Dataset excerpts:
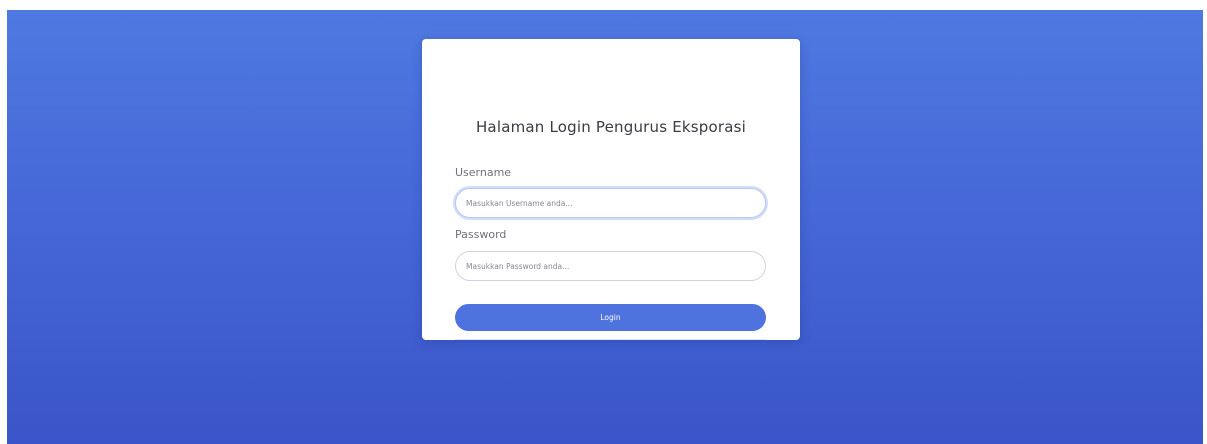  I want to click on password-label: Password, so click(481, 234).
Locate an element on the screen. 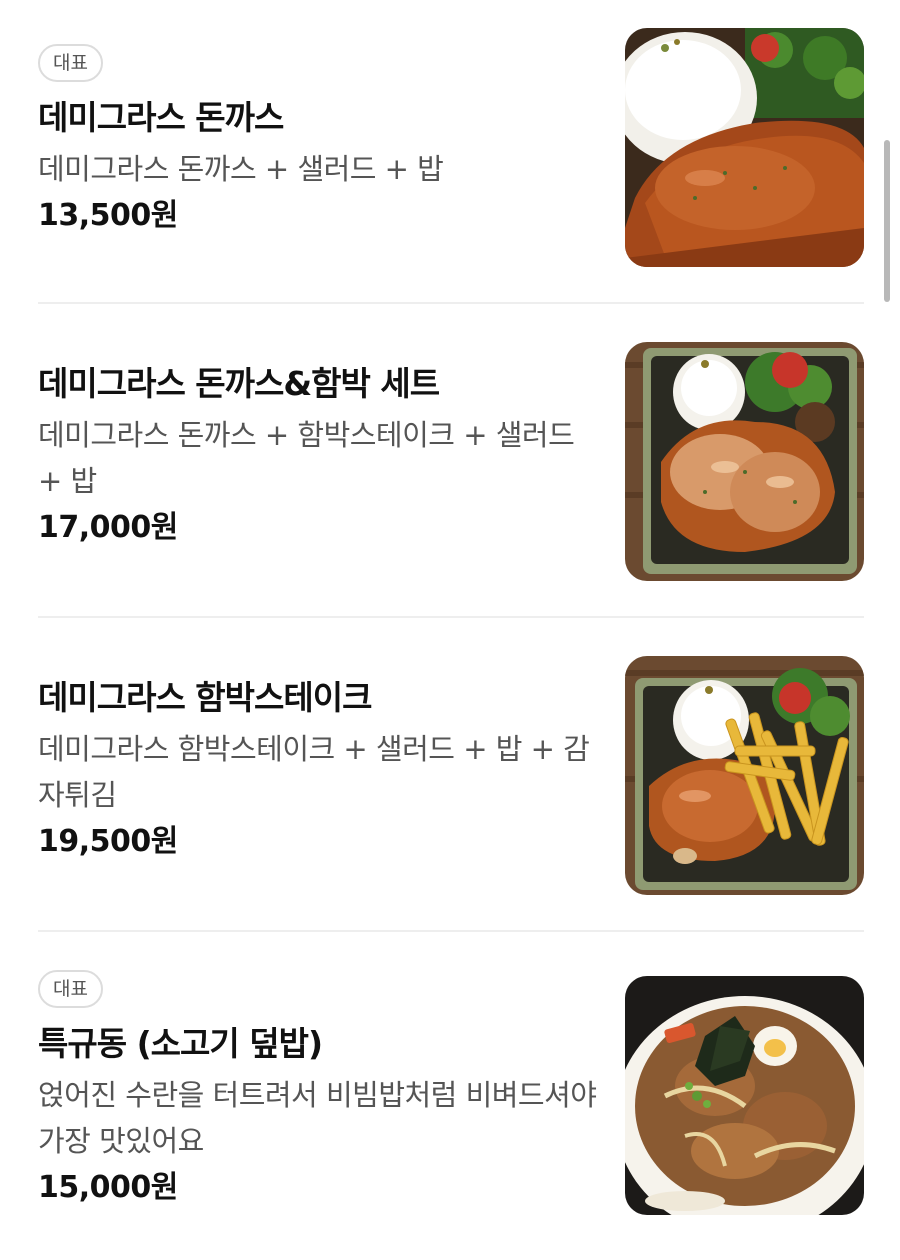 The width and height of the screenshot is (900, 1260). menu-item-description: 데미그라스 돈까스 + 샐러드 + 밥 is located at coordinates (241, 169).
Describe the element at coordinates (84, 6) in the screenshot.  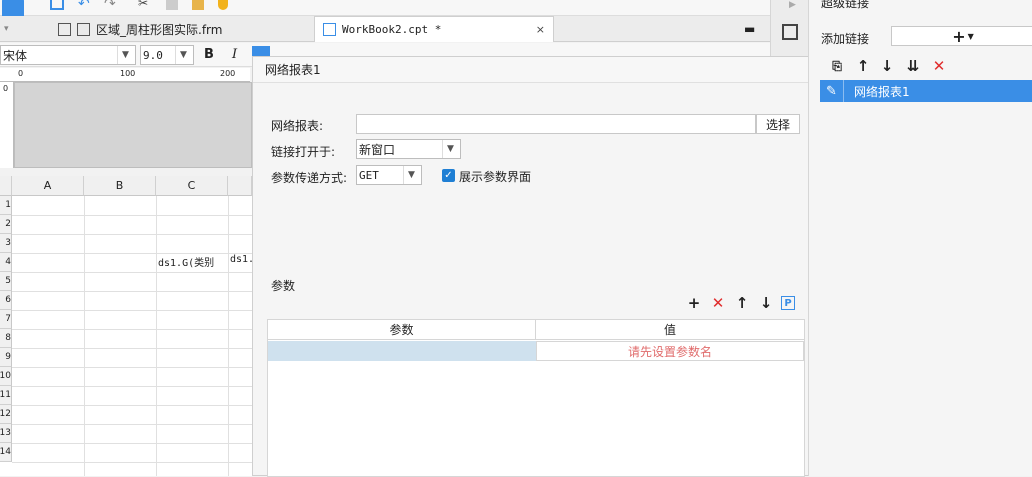
I see `undo-icon: ↶` at that location.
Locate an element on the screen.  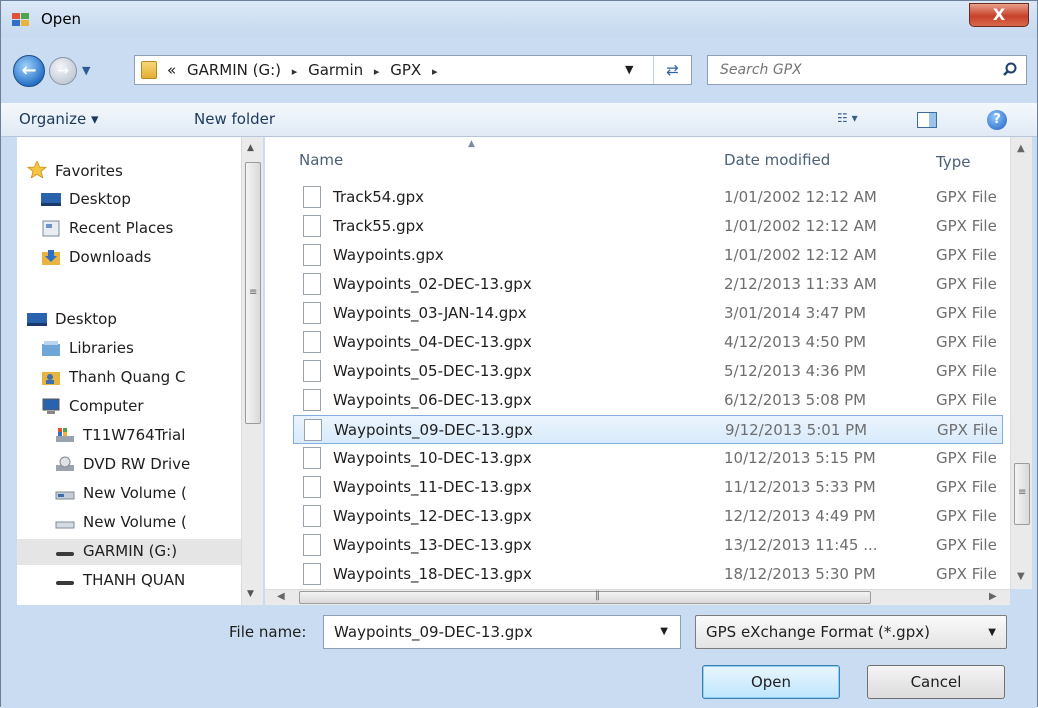
address-bar: « GARMIN (G:) ▸ Garmin ▸ GPX ▸ ▼ ⇄ is located at coordinates (413, 70).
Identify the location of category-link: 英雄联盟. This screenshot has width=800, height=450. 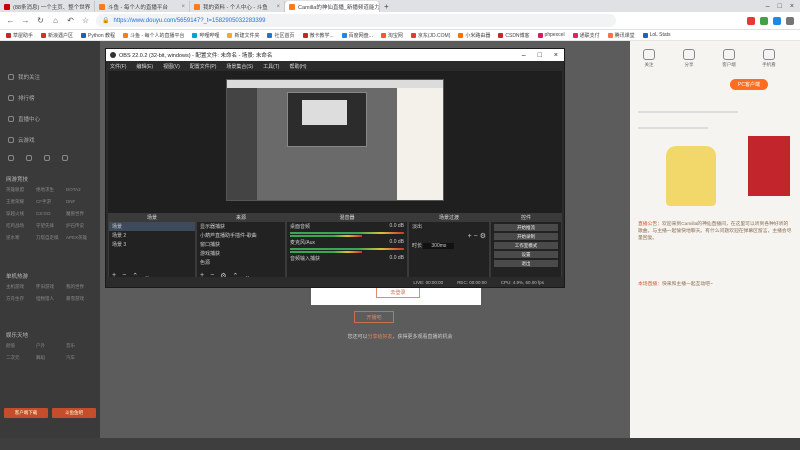
(21, 190).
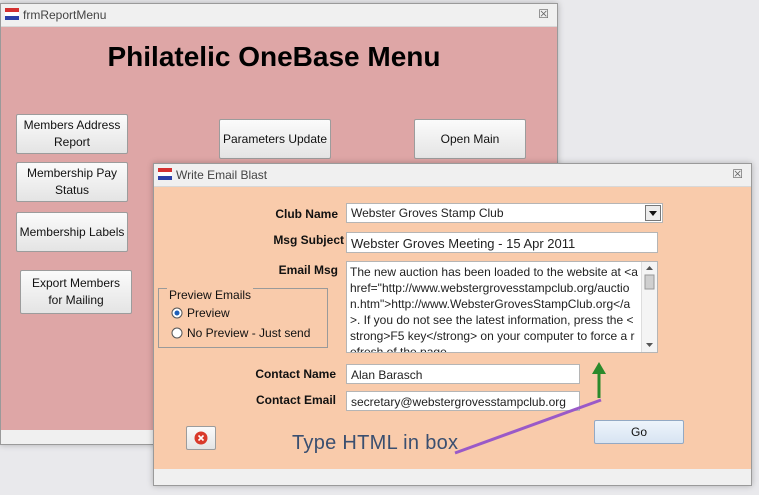  What do you see at coordinates (279, 16) in the screenshot?
I see `report-menu-titlebar: frmReportMenu ☒` at bounding box center [279, 16].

Task requirements: Turn the entries above, from the line containing "Identify the location" through the end of the entries, into a Markdown table with the columns Row and Line, leaving out blank lines. Omit the pictures from your answer.

Exercise answer:
| Row | Line |
|---|---|
| 1 | Identify the location of category-link: 英雄联盟. This screenshot has width=800, height=450.  |
| 2 | (21, 190). |
| 3 |   What do you see at coordinates (279, 16) in the screenshot? |
| 4 | I see `report-menu-titlebar: frmReportMenu ☒` at bounding box center [279, 16]. |